Kennt man schon: Alan Balls "Uncle Frank"

Eigentlich wäre Alan Balls Coming-Out-Drama "Uncle Frank" der klassische Oscar-Köder der Kino-Herbstsaison mit ihren Arthaus-Dramen, erklärt Daniel Kothenschulte in der FR. Wegen Corona landet der Sundance-Erfolg nun ohne Leinwandumweg direkt auf den Streamingkanälen. Wahnsinnig schade darum ist es aber offenbar nicht: Ball hat zwar Film- und Serienklassiker wie "American Beauty", "Six Feet Under" und "True Blood" geschrieben, "doch auch erstklassige Serienarbeiten führen zu Routinen. Und wahrscheinlich schüttelt man nach Dutzenden von Folgen auch ein Kinodrehbuch dann einfach so aus dem Ärmel, routiniert, aber ohne Widerhaken. ... Am Ende ist es nicht anders als bei vielen der Serien, auf die sich Amazon und Netflix ja spezialisiert haben - man versinkt förmlich in einschmeichelnder Glätte - und hat am Ende das Gefühl, nichts gesehen zu haben, das man noch nicht kannte."

Weitere Artikel: Andreas Busche gibt im Tagesspiegel Tipps zur derzeit digital stattfindenden Französischen Filmwoche. Dort läuft auch der neue Film von Arnaud Desplechin, den Perlentaucherin Thekla Dannenberg bespricht. In der FAZ gratuliert Dietmar Dath Ed Harris zum 70. Geburtstag.

Besprochen werden Elem Klimows auf DVD veröffentlichter Antikriegsfilmklassiker "Komm und sieh" (Berliner Zeitung), David Finchers Biopic "Mank" über den Hollywood-Drehbuchautor Herman J. Mankiewicz (Welt) und die ägyptische Netflix-Serie "Paranormal" (Presse).
Archiv: Film

Kunst

Therese aus dem Winckel, Selbstporträt 1867. Foto: Wikipedia
In der FAZ schreibt Patricia Klessen über die Dresdner Künstlerin Therese aus dem Winckel, die heute kaum jemand kennt und die sich auch selbst als Frau nicht für bedeutend genug hielt, ihre eigene Sprache beim Malen zu entwickeln.
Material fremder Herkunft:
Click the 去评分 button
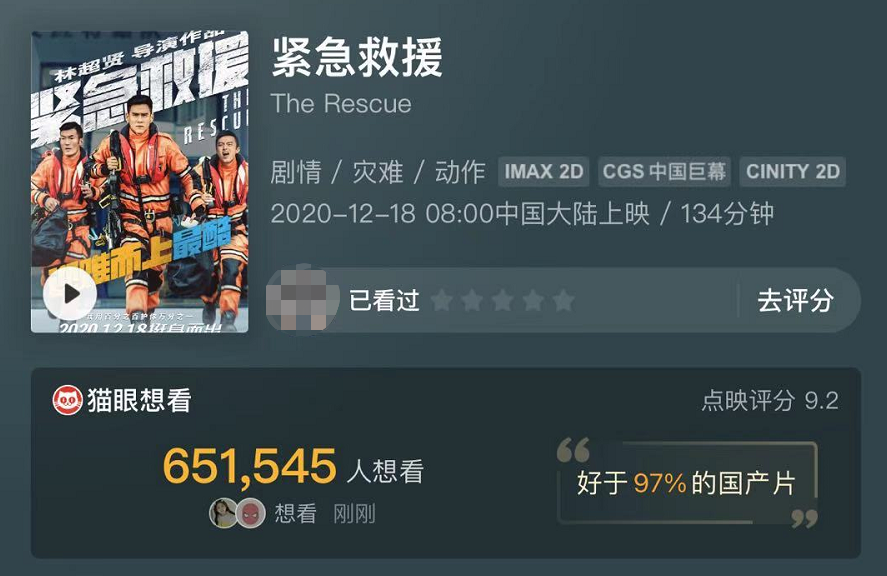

Sie beschränkte sich auf das Kopieren und blieb dabei ganz Kind ihrer Zeit: "Ende des achtzehnten Jahrhunderts im Zeitalter der Aufklärung herrschte noch immer die Überzeugung vor, dass übermäßige weibliche Einbildungskraft schädlich sei und gar zu Missbildungen bei Föten führen könne. Originell und genial zu sein war überwiegend Männern vorbehalten. Besonders im Verlauf des nächsten Jahrhunderts verfestigten sich die bürgerlichen Geschlechtscharaktere, die Frauen und Männern bestimmte Aufgaben und Sphären zuwiesen. Dass Frauen reproduktive Arbeit leisteten, nämlich Kinder zu gebären, war der Grund, sie auch auf andere für Pflege und Erhaltung zuständige Felder zu verweisen. Die Kopierkunst wurde dabei mit Rückgriff auf Geschlechtscharaktere als Äquivalent zur naturgemäßen Bestimmung der Frau betrachtet."